* Given request
Swap "refresh" for "reload" in the stretch of records from the line that contains "Given: Reload the page with the refresh icon" through the line that contains "click(x=520, y=193)", and give back only those lines with everything else unchanged.
— start Task data —
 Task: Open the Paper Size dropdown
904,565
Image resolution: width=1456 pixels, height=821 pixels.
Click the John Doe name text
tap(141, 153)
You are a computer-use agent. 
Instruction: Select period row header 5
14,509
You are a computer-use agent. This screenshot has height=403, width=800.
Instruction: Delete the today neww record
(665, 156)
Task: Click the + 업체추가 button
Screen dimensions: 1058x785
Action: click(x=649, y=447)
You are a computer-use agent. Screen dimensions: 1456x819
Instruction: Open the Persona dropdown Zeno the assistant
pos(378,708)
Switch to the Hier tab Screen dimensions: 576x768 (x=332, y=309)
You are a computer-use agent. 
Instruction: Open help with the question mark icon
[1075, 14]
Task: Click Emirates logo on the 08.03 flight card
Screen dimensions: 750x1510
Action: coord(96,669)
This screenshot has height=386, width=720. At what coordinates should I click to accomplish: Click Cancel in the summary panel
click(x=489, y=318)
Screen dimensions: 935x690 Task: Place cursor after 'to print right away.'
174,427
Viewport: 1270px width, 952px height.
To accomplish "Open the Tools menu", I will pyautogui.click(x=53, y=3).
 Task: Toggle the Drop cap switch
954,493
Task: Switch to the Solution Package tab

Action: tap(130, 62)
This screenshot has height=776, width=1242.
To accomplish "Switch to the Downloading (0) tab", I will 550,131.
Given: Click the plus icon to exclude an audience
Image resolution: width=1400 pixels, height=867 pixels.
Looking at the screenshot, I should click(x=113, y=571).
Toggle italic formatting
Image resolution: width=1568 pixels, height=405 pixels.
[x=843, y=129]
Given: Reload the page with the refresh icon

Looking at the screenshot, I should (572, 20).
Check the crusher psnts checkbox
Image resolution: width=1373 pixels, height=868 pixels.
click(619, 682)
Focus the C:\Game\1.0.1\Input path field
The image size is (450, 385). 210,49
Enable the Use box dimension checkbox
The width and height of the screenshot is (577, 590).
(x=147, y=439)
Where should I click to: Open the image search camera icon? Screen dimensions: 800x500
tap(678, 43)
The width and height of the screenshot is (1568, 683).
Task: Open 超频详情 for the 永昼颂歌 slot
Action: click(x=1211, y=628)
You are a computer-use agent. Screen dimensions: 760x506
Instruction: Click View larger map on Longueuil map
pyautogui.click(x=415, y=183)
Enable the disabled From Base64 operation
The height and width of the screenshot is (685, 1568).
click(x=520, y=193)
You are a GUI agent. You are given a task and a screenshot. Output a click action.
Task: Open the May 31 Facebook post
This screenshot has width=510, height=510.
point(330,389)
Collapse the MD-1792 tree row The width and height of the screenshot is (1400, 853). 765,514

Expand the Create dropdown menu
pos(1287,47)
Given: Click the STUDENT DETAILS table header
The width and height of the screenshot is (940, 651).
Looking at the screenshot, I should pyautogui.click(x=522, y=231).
— end Task data —
* Output for this task
Given: Reload the page with the reload icon

Looking at the screenshot, I should (572, 20).
Check the crusher psnts checkbox
Image resolution: width=1373 pixels, height=868 pixels.
click(619, 682)
Focus the C:\Game\1.0.1\Input path field
The image size is (450, 385). 210,49
Enable the Use box dimension checkbox
The width and height of the screenshot is (577, 590).
(x=147, y=439)
Where should I click to: Open the image search camera icon? Screen dimensions: 800x500
tap(678, 43)
The width and height of the screenshot is (1568, 683).
Task: Open 超频详情 for the 永昼颂歌 slot
Action: click(x=1211, y=628)
You are a computer-use agent. Screen dimensions: 760x506
Instruction: Click View larger map on Longueuil map
pyautogui.click(x=415, y=183)
Enable the disabled From Base64 operation
The height and width of the screenshot is (685, 1568).
click(x=520, y=193)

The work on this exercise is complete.